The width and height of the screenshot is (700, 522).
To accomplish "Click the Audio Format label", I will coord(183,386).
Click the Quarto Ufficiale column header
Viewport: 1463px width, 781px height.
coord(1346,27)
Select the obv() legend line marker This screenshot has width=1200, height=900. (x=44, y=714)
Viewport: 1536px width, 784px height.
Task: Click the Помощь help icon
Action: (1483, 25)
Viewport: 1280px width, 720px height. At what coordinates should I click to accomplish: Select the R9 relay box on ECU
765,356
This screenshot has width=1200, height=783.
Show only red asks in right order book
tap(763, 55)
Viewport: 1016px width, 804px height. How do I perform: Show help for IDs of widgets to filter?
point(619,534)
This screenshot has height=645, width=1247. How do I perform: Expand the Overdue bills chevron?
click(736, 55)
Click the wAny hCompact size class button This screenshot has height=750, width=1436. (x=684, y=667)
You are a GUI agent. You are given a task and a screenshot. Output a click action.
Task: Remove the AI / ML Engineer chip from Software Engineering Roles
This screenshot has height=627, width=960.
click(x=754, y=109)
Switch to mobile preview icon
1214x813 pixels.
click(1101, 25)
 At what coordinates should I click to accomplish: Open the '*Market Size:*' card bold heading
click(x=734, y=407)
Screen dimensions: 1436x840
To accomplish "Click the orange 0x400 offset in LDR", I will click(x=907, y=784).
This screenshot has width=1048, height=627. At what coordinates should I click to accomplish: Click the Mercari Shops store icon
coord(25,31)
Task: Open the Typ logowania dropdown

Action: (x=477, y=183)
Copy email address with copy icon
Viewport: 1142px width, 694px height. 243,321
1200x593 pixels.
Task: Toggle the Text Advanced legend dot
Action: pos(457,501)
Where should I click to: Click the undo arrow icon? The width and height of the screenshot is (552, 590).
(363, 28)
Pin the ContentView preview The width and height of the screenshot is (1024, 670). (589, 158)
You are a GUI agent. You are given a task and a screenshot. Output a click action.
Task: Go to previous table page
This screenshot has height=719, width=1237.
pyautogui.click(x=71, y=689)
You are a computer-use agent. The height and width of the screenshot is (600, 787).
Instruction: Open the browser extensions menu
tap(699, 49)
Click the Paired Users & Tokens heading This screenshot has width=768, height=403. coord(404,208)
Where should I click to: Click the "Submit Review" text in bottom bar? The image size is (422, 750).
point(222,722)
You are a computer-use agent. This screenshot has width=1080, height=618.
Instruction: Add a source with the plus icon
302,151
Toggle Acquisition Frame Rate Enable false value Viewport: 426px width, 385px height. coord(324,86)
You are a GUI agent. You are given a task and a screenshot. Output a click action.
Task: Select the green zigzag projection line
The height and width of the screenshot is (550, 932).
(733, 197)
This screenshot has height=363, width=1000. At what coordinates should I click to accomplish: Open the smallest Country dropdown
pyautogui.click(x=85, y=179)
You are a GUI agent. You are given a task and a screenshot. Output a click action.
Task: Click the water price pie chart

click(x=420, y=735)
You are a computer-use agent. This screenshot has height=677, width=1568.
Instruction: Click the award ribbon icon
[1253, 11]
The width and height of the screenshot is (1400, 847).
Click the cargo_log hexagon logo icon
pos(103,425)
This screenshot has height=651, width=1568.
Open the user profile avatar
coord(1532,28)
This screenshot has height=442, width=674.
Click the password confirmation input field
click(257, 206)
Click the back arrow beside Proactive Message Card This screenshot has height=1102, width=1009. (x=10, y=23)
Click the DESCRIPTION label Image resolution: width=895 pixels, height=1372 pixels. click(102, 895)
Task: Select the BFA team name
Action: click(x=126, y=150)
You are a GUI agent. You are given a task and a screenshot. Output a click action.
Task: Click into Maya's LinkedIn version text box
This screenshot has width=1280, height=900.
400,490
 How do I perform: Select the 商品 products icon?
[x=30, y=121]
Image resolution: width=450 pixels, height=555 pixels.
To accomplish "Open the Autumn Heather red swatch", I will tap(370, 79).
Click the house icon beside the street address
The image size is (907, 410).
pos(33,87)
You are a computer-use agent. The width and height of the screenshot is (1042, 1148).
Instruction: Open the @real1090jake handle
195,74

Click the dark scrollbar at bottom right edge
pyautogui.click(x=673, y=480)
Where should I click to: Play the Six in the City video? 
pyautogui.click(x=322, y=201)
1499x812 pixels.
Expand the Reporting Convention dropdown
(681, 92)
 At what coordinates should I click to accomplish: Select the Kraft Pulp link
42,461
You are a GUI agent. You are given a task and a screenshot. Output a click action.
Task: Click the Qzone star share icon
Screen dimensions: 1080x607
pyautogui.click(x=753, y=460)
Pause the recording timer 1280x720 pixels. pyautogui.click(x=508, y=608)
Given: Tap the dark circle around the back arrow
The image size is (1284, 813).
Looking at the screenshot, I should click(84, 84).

◇ ◇ ◇ ◇

--- WORK TO COMPLETE ---
Copy the entries word for word. Start at the first line and end with the line containing "This screenshot has width=1200, height=783.".

--- RESULT BELOW ---
The width and height of the screenshot is (700, 522).
To accomplish "Click the Audio Format label", I will coord(183,386).
Click the Quarto Ufficiale column header
Viewport: 1463px width, 781px height.
coord(1346,27)
Select the obv() legend line marker This screenshot has width=1200, height=900. (x=44, y=714)
Viewport: 1536px width, 784px height.
Task: Click the Помощь help icon
Action: (1483, 25)
Viewport: 1280px width, 720px height. At what coordinates should I click to accomplish: Select the R9 relay box on ECU
765,356
This screenshot has width=1200, height=783.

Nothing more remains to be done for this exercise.